O silêncio que se instalou do outro lado da tela foi denso, quase opressor. Cássio entrelaçou os dedos com força, os nós dos dedos esbranquiçando.

— Qual é o valor que vocês propõem? — perguntou Riviera, com cautela medida.

— Se eu aceitar… — escolheu as palavras com cuidado — manteremos a cláusula de confidencialidade?

— Não — respondeu Lívia imediatamente, sem deixar qualquer espaço para negociação.

Cássio franziu o cenho, surpreso.

— Se aceitássemos isso — continuou ela, firme —, a empresa seguiria produzindo os móveis, lucrando com eles, enquanto a imagem da minha cliente continuaria manchada. Você realmente acha justo que Helena não seja reconhecida como autora, nem sequer possa falar sobre o próprio trabalho, enquanto o Studio Cassiani continua agindo como se nada tivesse acontecido? Como se você ainda fosse o grande criador por trás de tudo?

Havia um deboche contido na última frase, afiado o suficiente para ferir.

Do outro lado da tela, embora invisível, o rubor de vergonha parecia inevitável.

— No entanto — Lívia completou, retomando o tom técnico —, minha cliente se compromete a não expor nada além do que já é objeto do processo. Desde que o Studio Cassiani — ou o senhor Amaral — não volte a denegrir seu nome ou a reivindicar qualquer autoria que não lhe pertença.

Helena manteve-se em silêncio. Não precisava acrescentar nada.

Riviera percebeu que aquela decisão não poderia ser tomada no impulso. Precisava orientar Cássio — e rápido.

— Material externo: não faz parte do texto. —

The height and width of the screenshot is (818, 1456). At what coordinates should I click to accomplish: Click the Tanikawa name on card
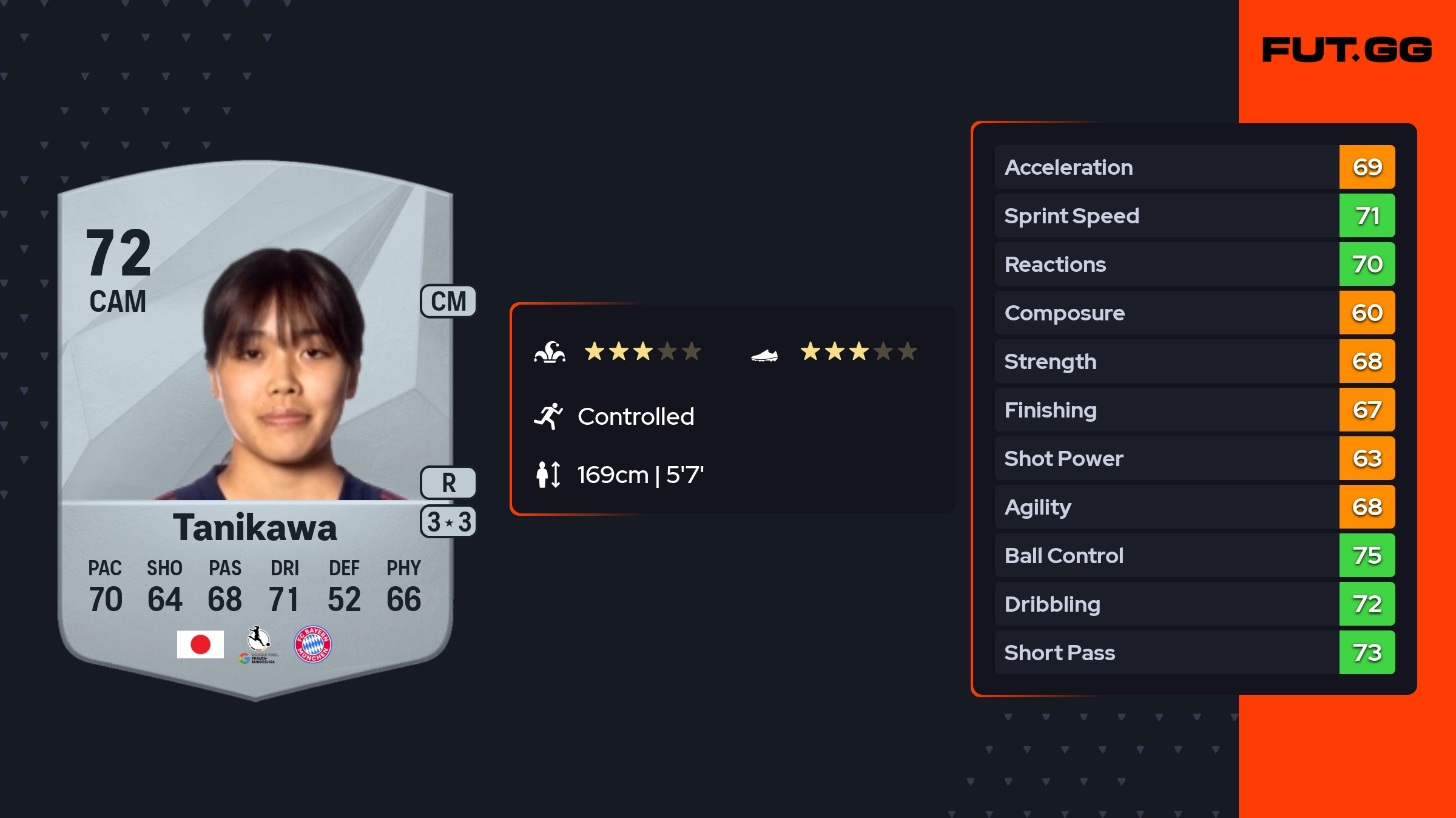255,527
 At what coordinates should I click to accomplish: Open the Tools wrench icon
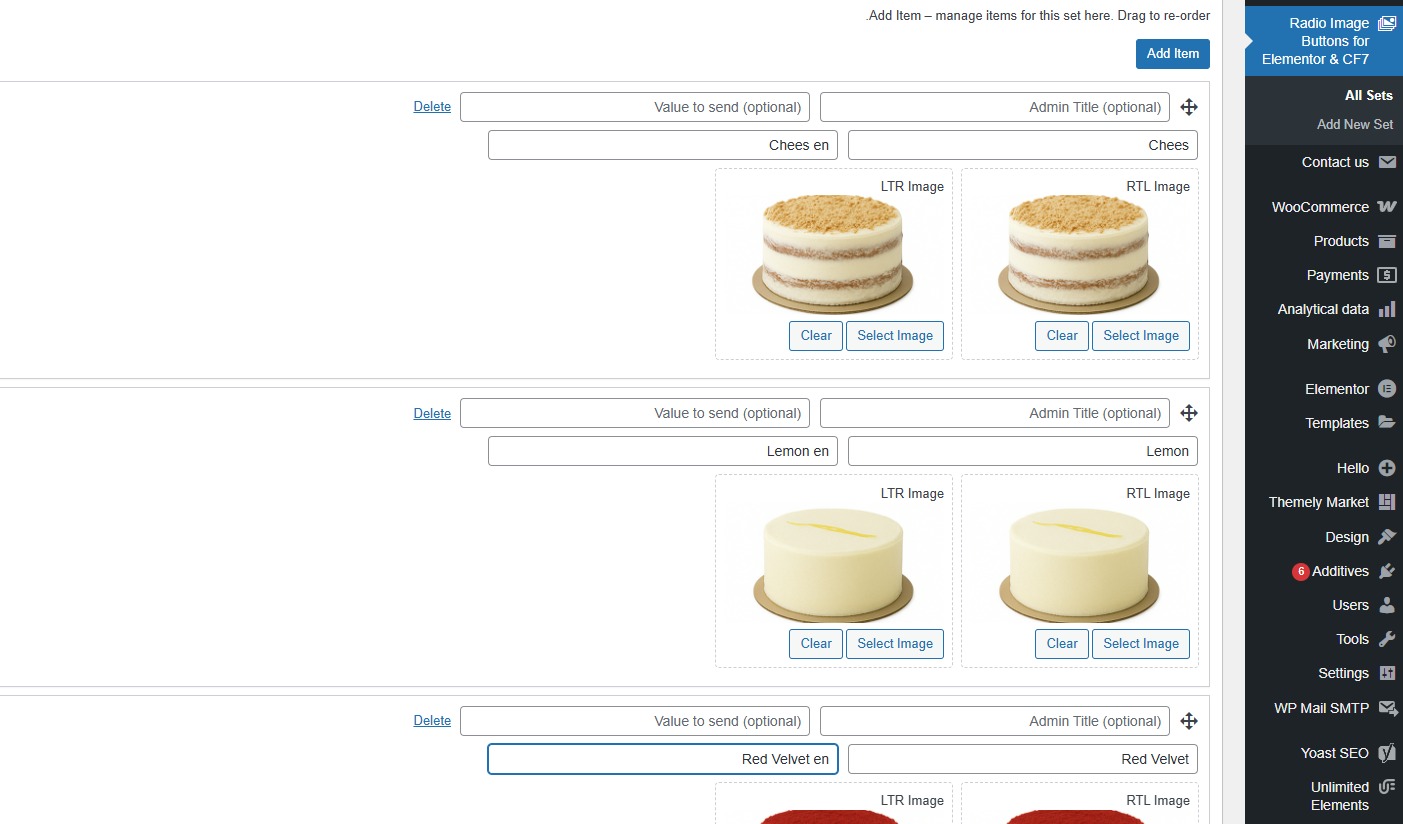coord(1387,639)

— Precisamos de um tempo para analisar — pediu, com cautela profissional. — Retornamos em, no máximo, uma hora.

Lívia abriu a boca para responder, mas antes que o fizesse, a porta diante dela se abriu. Uma voz feminina atravessou o ambiente, baixa e respeitosa:

— Senhorita Helena, estamos com um impasse em um dos itens. Você pode nos ajudar um instante?

A frase caiu como uma lâmina do outro lado da tela.

Cássio franziu o cenho, o coração dando um solavanco seco. Senhorita Helena. O tom não era de alguém pedindo um favor — era de alguém recorrendo a uma autoridade. Uma chefe.

Ela estava trabalhando. Mas onde?

A mente dele correu rápido demais. Santiago. A galeria. A reportagem recente sobre o quadro dela na exposição. A possibilidade começou a se desenhar com um gosto amargo: Helena não apenas seguira em frente — ela ocupava espaço. Tinha voz. Tinha lugar.

A raiva veio quente. Até onde Santiago tinha ido para conquistá-la? Teria dado a ela um cargo, um nome, um palco? Algo que ele jamais fizera?

Antes que a especulação ganhasse forma, Lívia foi rápida.

— Certo, doutor. Vocês têm uma hora — respondeu, já estendendo a mão para encerrar.

A chamada foi finalizada sem cerimônia.

A tela escureceu.

Do lado de cá, Cássio permaneceu imóvel, olhando para o reflexo apagado no visor. Não era apenas o valor do acordo que o aterrorizava.

Era perceber que Helena provavelmente orbitava a vida de outro homem como uma vez orbitou a sua.